June 24 is St. John's Day, named for St. John the Baptist, cousin of Jesus. It's also the holiest day of year for voodoo practitioners.

Voodoo has long been accepted as part of New Orleans' culture, while in the rest of the country it remains misunderstood and often disparaged.

St. John's Day, which falls every year around the summer solstice, is a celebration of growing and moving forward. Practitioners and curiosity-seekers alike gather and participate in various ceremonies.

This year, the observance of St.
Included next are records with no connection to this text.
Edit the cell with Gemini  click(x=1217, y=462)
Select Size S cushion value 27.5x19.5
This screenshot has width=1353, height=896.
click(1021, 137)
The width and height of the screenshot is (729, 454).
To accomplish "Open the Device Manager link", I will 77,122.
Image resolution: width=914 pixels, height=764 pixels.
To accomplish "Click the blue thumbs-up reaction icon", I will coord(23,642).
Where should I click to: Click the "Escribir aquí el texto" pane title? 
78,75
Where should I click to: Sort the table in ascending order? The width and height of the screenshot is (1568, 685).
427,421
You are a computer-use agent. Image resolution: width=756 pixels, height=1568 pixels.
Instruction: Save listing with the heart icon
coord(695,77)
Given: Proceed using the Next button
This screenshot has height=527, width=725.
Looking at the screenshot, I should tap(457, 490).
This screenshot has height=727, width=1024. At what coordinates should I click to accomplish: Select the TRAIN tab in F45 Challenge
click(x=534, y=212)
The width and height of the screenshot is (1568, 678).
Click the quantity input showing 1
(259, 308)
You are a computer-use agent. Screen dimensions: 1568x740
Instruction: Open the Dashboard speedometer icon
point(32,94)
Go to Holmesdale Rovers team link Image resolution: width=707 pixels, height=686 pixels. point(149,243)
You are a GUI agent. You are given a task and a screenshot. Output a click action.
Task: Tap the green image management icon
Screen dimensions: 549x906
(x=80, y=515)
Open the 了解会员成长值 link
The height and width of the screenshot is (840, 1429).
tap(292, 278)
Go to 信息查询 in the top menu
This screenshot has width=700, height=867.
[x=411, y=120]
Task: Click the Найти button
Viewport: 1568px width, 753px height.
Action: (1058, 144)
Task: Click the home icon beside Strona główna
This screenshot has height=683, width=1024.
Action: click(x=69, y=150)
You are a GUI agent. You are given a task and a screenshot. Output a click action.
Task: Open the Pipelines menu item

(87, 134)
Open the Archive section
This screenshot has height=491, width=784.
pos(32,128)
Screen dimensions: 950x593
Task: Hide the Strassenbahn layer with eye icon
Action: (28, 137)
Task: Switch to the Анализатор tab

John's Day is more important than ever. "This is a time when people can heal or choose not to," said John T. Martin, a voodoo priest. "New Orleans needs a lot of help now."

It's been estimated that 15 percent of New Orleans residents practice voodoo in some way, although it is impossible to confirm.

"Most believers are solitary practitioners, fearful of negative energy from others not true at heart," said Martin.

On special occasions, people gather to celebrate what is often perceived as a dangerous religion.

Voodoo is a nature-based system of worship, similar to pagan religions. There are even certain similarities between Catholicism and voodoo. Both religions believe in an omnipotent creator as well as intermediaries between man and God - the loa in voodoo, and saints in Catholicism.

Celebrating the Voodoo Queen

The religion came to New Orleans via the slave trade and has had a presence in the city ever since.

Marie Laveau, a voodoo priestess who died in 1881, furthered the religion in the region through her immense popularity. She was a free woman of color and a devout Catholic who became the most powerful voodoo queen in the world.

Working as a hairdresser for New Orleans' elite, she transcended the racial and class boundaries of the time.

She was also believed to have magical powers. It is said that she had 15 children, including two sets of twins and one set of triplets, after performing a fertility ritual.

Ceremonies are being held throughout New Orleans this weekend to celebrate renewal and to honor Marie Laveau, as well as the loas who are believed to look over the living.

Voodoo priestess Sallie Ann Glassman will host a head-washing ceremony, similar to a baptism, on the banks of Bayou St. John, which runs alongside New Orleans City Park.

Followers will offer gifts at makeshift altars, some private and some public, around the city.

Tourism is New Orleans main industry, and inquisitive tourists can learn more about voodoo at the various shops and the Voodoo Museum in the French Quarter. The International House Hotel in downtown New Orleans also caters to interested visitors, hosting an array of voodoo events around St. John's Day.

Asked if Hurricane Katrina has changed the way voodoo is seen in New Orleans today, John T. Martin said, "More people are interested in alternatives because they are troubled due to things not happening as they should."